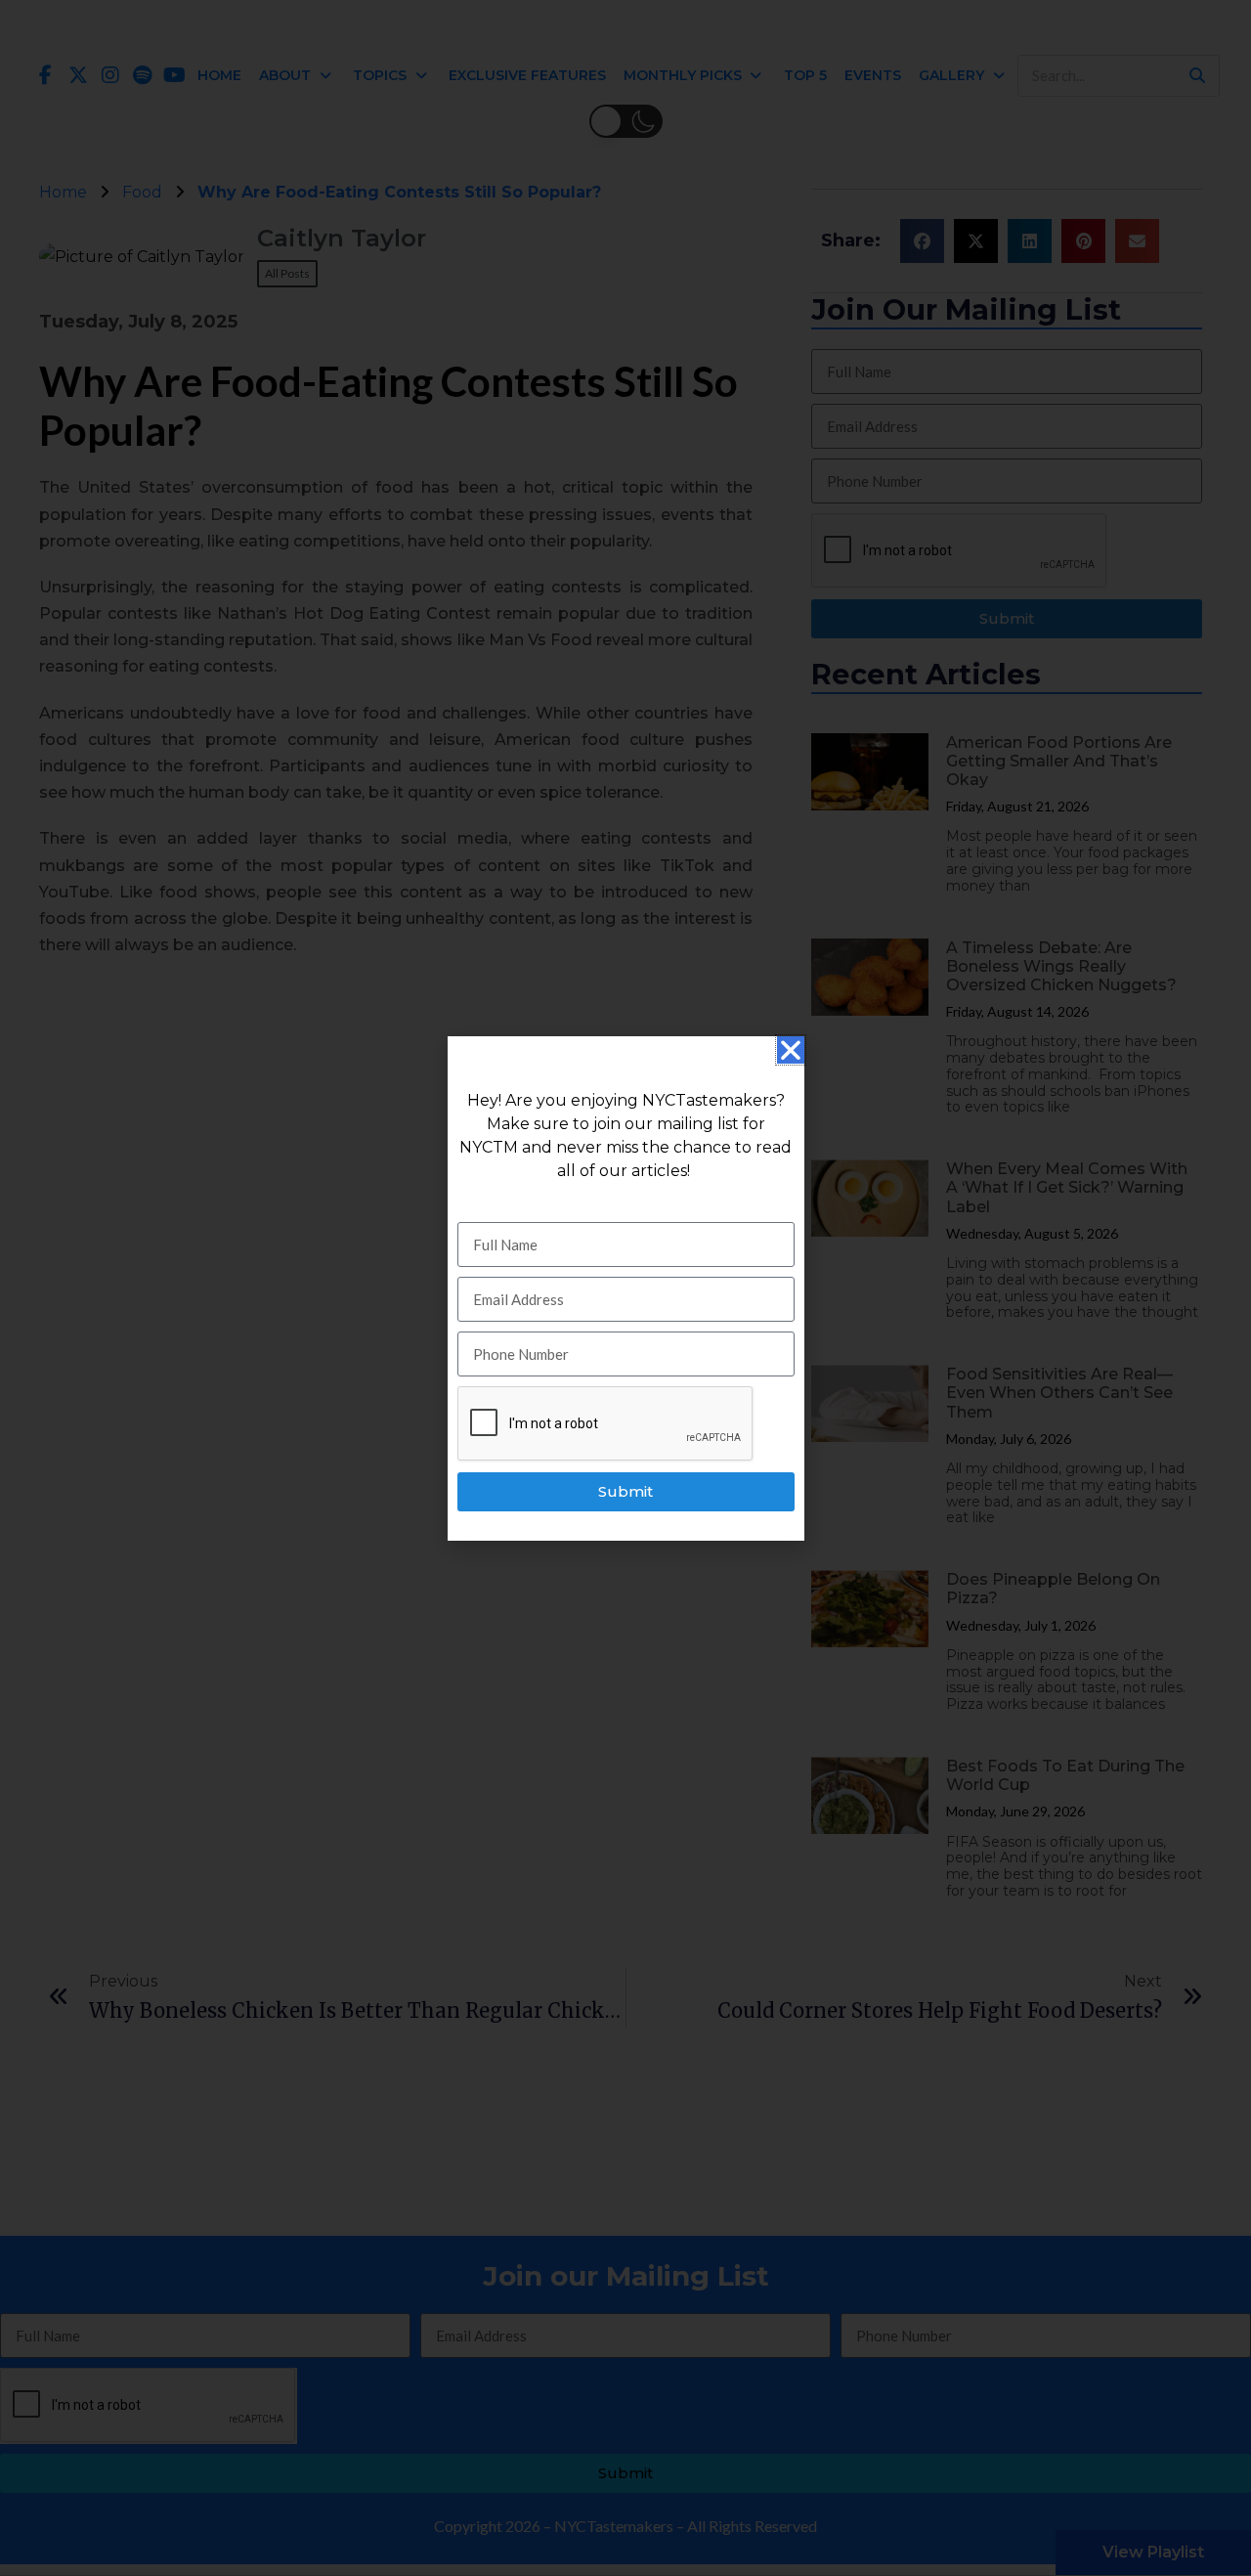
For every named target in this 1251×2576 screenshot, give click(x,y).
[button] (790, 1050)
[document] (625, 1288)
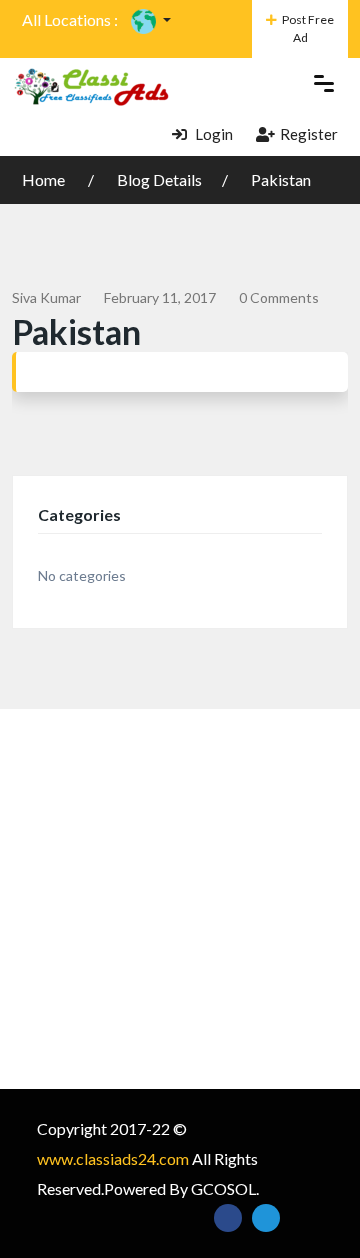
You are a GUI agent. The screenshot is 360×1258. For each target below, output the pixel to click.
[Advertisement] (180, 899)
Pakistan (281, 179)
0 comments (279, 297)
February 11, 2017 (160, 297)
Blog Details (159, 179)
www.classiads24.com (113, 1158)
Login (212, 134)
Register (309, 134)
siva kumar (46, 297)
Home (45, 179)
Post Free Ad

- - - -

_TASK_
What is needed is an exact printout of all the entries, without the pictures.

_RESPONSE FOR THIS EXERCISE_
For every named target in this 1251×2576 screenshot, give click(x,y).
[button] (790, 1050)
[document] (625, 1288)
You are a GUI agent. The screenshot is 360×1258. For each target below, output the pixel to click.
[Advertisement] (180, 899)
Pakistan (281, 179)
0 comments (279, 297)
February 11, 2017 (160, 297)
Blog Details (159, 179)
www.classiads24.com (113, 1158)
Login (212, 134)
Register (309, 134)
siva kumar (46, 297)
Home (45, 179)
Post Free Ad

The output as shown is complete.